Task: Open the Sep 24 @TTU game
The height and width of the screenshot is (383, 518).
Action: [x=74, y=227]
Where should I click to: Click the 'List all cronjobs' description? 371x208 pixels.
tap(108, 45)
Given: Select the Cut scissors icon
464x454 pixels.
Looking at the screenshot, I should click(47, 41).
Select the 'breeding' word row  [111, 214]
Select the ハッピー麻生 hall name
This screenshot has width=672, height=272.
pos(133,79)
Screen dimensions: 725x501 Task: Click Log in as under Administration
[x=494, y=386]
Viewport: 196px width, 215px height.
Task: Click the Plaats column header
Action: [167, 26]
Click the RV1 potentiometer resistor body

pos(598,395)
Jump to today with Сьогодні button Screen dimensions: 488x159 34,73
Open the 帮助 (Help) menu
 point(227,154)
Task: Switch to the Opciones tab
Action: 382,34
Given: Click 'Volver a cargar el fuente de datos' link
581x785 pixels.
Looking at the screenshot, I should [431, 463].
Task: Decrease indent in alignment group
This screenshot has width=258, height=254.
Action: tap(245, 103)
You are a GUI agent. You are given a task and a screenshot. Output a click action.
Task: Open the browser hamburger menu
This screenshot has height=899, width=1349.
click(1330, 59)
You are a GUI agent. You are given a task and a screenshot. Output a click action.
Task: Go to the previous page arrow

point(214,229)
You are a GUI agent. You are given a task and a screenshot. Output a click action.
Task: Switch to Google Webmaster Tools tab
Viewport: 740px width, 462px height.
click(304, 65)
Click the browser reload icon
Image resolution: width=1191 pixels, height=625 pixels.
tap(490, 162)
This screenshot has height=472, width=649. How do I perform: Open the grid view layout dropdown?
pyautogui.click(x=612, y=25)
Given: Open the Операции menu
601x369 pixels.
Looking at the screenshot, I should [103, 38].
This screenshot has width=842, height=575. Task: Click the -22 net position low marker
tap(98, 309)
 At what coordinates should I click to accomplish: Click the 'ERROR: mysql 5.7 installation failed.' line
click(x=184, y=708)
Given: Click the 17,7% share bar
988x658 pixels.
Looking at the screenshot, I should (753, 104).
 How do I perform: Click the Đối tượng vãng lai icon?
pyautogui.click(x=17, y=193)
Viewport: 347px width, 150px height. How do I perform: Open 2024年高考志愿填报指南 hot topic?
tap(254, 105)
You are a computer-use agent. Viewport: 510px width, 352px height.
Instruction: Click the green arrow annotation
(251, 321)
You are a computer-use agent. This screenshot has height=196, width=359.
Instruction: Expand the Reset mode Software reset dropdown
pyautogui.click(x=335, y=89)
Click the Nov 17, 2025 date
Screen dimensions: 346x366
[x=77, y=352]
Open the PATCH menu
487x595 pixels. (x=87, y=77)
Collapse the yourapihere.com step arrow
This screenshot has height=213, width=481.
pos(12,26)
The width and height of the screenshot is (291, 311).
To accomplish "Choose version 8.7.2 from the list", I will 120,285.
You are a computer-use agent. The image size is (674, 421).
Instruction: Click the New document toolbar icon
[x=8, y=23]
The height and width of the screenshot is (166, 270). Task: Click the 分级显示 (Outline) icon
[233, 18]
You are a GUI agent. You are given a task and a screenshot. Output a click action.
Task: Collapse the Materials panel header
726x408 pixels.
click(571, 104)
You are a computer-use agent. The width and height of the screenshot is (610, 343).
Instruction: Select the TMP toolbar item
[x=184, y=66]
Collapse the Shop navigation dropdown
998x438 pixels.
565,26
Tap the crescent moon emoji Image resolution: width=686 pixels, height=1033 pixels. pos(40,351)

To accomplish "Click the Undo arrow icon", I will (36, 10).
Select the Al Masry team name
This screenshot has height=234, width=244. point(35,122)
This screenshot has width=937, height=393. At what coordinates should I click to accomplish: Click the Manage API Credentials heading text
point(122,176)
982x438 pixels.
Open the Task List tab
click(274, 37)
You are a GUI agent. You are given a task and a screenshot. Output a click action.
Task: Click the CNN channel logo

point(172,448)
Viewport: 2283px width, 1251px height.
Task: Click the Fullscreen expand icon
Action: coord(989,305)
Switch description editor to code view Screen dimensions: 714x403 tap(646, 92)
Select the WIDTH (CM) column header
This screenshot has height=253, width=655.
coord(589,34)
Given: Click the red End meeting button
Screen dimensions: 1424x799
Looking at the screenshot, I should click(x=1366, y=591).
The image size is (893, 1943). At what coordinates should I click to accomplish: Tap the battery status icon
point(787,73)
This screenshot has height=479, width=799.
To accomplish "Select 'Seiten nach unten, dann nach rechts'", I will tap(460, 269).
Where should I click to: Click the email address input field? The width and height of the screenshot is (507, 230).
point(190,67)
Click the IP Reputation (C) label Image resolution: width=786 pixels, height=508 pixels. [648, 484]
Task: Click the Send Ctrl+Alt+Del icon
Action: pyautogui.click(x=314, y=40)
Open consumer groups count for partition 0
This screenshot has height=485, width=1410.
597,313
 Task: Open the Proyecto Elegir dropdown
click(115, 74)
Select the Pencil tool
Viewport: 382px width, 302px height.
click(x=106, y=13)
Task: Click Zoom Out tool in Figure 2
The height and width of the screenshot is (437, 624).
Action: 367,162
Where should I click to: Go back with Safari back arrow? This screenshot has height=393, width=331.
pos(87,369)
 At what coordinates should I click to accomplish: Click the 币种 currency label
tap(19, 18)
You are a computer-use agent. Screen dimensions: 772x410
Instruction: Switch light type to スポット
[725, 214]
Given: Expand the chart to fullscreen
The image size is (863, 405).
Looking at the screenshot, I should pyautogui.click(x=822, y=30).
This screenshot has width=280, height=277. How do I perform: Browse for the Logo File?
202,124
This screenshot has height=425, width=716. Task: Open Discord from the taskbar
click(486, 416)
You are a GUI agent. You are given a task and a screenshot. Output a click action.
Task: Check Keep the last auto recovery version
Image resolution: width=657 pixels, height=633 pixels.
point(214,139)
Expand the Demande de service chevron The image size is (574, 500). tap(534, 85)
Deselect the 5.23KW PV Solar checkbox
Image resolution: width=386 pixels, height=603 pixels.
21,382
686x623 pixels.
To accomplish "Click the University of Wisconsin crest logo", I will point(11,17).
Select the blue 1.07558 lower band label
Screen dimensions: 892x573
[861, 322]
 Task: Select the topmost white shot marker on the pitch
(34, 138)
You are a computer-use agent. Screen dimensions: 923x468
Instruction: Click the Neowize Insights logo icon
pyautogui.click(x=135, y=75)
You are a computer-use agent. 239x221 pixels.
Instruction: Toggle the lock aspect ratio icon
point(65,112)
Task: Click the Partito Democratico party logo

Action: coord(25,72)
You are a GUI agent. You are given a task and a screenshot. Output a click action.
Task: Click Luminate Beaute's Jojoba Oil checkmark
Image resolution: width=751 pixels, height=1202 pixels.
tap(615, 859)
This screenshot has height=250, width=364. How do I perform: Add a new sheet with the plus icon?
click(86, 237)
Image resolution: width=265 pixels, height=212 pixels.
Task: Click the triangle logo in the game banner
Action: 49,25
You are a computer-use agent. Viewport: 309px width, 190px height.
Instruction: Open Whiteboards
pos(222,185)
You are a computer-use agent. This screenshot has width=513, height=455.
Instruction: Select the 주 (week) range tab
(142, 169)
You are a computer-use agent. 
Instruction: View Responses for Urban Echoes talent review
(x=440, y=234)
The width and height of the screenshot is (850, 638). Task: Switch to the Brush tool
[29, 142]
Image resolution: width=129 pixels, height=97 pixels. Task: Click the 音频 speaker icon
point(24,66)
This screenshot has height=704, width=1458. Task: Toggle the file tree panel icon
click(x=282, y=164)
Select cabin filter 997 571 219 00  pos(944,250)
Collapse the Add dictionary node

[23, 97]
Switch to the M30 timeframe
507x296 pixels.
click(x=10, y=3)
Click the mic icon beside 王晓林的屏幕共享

**Work order**
The material above must be returned in full, exactly as written.

**Solved exercise**
Task: Open the Sep 24 @TTU game
The height and width of the screenshot is (383, 518).
Action: [x=74, y=227]
Where should I click to: Click the 'List all cronjobs' description? 371x208 pixels.
tap(108, 45)
Given: Select the Cut scissors icon
464x454 pixels.
Looking at the screenshot, I should click(47, 41).
Select the 'breeding' word row  [111, 214]
Select the ハッピー麻生 hall name
This screenshot has width=672, height=272.
pos(133,79)
Screen dimensions: 725x501 Task: Click Log in as under Administration
[x=494, y=386]
Viewport: 196px width, 215px height.
Task: Click the Plaats column header
Action: [167, 26]
Click the RV1 potentiometer resistor body

pos(598,395)
Jump to today with Сьогодні button Screen dimensions: 488x159 34,73
Open the 帮助 (Help) menu
 point(227,154)
Task: Switch to the Opciones tab
Action: 382,34
Given: Click 'Volver a cargar el fuente de datos' link
581x785 pixels.
Looking at the screenshot, I should [431, 463].
Task: Decrease indent in alignment group
This screenshot has width=258, height=254.
Action: tap(245, 103)
You are a GUI agent. You are given a task and a screenshot. Output a click action.
Task: Open the browser hamburger menu
This screenshot has height=899, width=1349.
click(1330, 59)
You are a GUI agent. You are given a task and a screenshot. Output a click action.
Task: Go to the previous page arrow

point(214,229)
You are a GUI agent. You are given a task and a screenshot. Output a click action.
Task: Switch to Google Webmaster Tools tab
Viewport: 740px width, 462px height.
click(304, 65)
Click the browser reload icon
Image resolution: width=1191 pixels, height=625 pixels.
tap(490, 162)
This screenshot has height=472, width=649. How do I perform: Open the grid view layout dropdown?
pyautogui.click(x=612, y=25)
Given: Open the Операции menu
601x369 pixels.
Looking at the screenshot, I should [103, 38].
This screenshot has width=842, height=575. Task: Click the -22 net position low marker
tap(98, 309)
 At what coordinates should I click to accomplish: Click the 'ERROR: mysql 5.7 installation failed.' line
click(x=184, y=708)
Given: Click the 17,7% share bar
988x658 pixels.
Looking at the screenshot, I should (753, 104).
 How do I perform: Click the Đối tượng vãng lai icon?
pyautogui.click(x=17, y=193)
Viewport: 347px width, 150px height. How do I perform: Open 2024年高考志愿填报指南 hot topic?
tap(254, 105)
You are a computer-use agent. Viewport: 510px width, 352px height.
Instruction: Click the green arrow annotation
(251, 321)
You are a computer-use agent. This screenshot has height=196, width=359.
Instruction: Expand the Reset mode Software reset dropdown
pyautogui.click(x=335, y=89)
Click the Nov 17, 2025 date
Screen dimensions: 346x366
[x=77, y=352]
Open the PATCH menu
487x595 pixels. (x=87, y=77)
Collapse the yourapihere.com step arrow
This screenshot has height=213, width=481.
pos(12,26)
The width and height of the screenshot is (291, 311).
To accomplish "Choose version 8.7.2 from the list", I will 120,285.
You are a computer-use agent. The image size is (674, 421).
Instruction: Click the New document toolbar icon
[x=8, y=23]
The height and width of the screenshot is (166, 270). Task: Click the 分级显示 (Outline) icon
[233, 18]
You are a GUI agent. You are given a task and a screenshot. Output a click action.
Task: Collapse the Materials panel header
726x408 pixels.
click(571, 104)
You are a computer-use agent. The width and height of the screenshot is (610, 343).
Instruction: Select the TMP toolbar item
[x=184, y=66]
Collapse the Shop navigation dropdown
998x438 pixels.
565,26
Tap the crescent moon emoji Image resolution: width=686 pixels, height=1033 pixels. pos(40,351)

To accomplish "Click the Undo arrow icon", I will (36, 10).
Select the Al Masry team name
This screenshot has height=234, width=244. point(35,122)
This screenshot has width=937, height=393. At what coordinates should I click to accomplish: Click the Manage API Credentials heading text
point(122,176)
982x438 pixels.
Open the Task List tab
click(274, 37)
You are a GUI agent. You are given a task and a screenshot. Output a click action.
Task: Click the CNN channel logo

point(172,448)
Viewport: 2283px width, 1251px height.
Task: Click the Fullscreen expand icon
Action: coord(989,305)
Switch description editor to code view Screen dimensions: 714x403 tap(646, 92)
Select the WIDTH (CM) column header
This screenshot has height=253, width=655.
coord(589,34)
Given: Click the red End meeting button
Screen dimensions: 1424x799
Looking at the screenshot, I should click(x=1366, y=591).
The image size is (893, 1943). At what coordinates should I click to accomplish: Tap the battery status icon
point(787,73)
This screenshot has height=479, width=799.
To accomplish "Select 'Seiten nach unten, dann nach rechts'", I will tap(460, 269).
Where should I click to: Click the email address input field? The width and height of the screenshot is (507, 230).
point(190,67)
Click the IP Reputation (C) label Image resolution: width=786 pixels, height=508 pixels. [648, 484]
Task: Click the Send Ctrl+Alt+Del icon
Action: pyautogui.click(x=314, y=40)
Open consumer groups count for partition 0
This screenshot has height=485, width=1410.
597,313
 Task: Open the Proyecto Elegir dropdown
click(115, 74)
Select the Pencil tool
Viewport: 382px width, 302px height.
click(x=106, y=13)
Task: Click Zoom Out tool in Figure 2
The height and width of the screenshot is (437, 624).
Action: 367,162
Where should I click to: Go back with Safari back arrow? This screenshot has height=393, width=331.
pos(87,369)
 At what coordinates should I click to accomplish: Click the 币种 currency label
tap(19, 18)
You are a computer-use agent. Screen dimensions: 772x410
Instruction: Switch light type to スポット
[725, 214]
Given: Expand the chart to fullscreen
The image size is (863, 405).
Looking at the screenshot, I should pyautogui.click(x=822, y=30).
This screenshot has width=280, height=277. How do I perform: Browse for the Logo File?
202,124
This screenshot has height=425, width=716. Task: Open Discord from the taskbar
click(486, 416)
You are a GUI agent. You are given a task and a screenshot. Output a click action.
Task: Check Keep the last auto recovery version
Image resolution: width=657 pixels, height=633 pixels.
point(214,139)
Expand the Demande de service chevron The image size is (574, 500). tap(534, 85)
Deselect the 5.23KW PV Solar checkbox
Image resolution: width=386 pixels, height=603 pixels.
21,382
686x623 pixels.
To accomplish "Click the University of Wisconsin crest logo", I will point(11,17).
Select the blue 1.07558 lower band label
Screen dimensions: 892x573
[861, 322]
 Task: Select the topmost white shot marker on the pitch
(34, 138)
You are a computer-use agent. Screen dimensions: 923x468
Instruction: Click the Neowize Insights logo icon
pyautogui.click(x=135, y=75)
You are a computer-use agent. 239x221 pixels.
Instruction: Toggle the lock aspect ratio icon
point(65,112)
Task: Click the Partito Democratico party logo

Action: coord(25,72)
You are a GUI agent. You are given a task and a screenshot. Output a click action.
Task: Click Luminate Beaute's Jojoba Oil checkmark
Image resolution: width=751 pixels, height=1202 pixels.
tap(615, 859)
This screenshot has height=250, width=364. How do I perform: Add a new sheet with the plus icon?
click(86, 237)
Image resolution: width=265 pixels, height=212 pixels.
Task: Click the triangle logo in the game banner
Action: 49,25
You are a computer-use agent. Viewport: 309px width, 190px height.
Instruction: Open Whiteboards
pos(222,185)
You are a computer-use agent. This screenshot has width=513, height=455.
Instruction: Select the 주 (week) range tab
(142, 169)
You are a computer-use agent. 
Instruction: View Responses for Urban Echoes talent review
(x=440, y=234)
The width and height of the screenshot is (850, 638). Task: Switch to the Brush tool
[29, 142]
Image resolution: width=129 pixels, height=97 pixels. Task: Click the 音频 speaker icon
point(24,66)
This screenshot has height=704, width=1458. Task: Toggle the file tree panel icon
click(x=282, y=164)
Select cabin filter 997 571 219 00  pos(944,250)
Collapse the Add dictionary node

[23, 97]
Switch to the M30 timeframe
507x296 pixels.
click(x=10, y=3)
Click the mic icon beside 王晓林的屏幕共享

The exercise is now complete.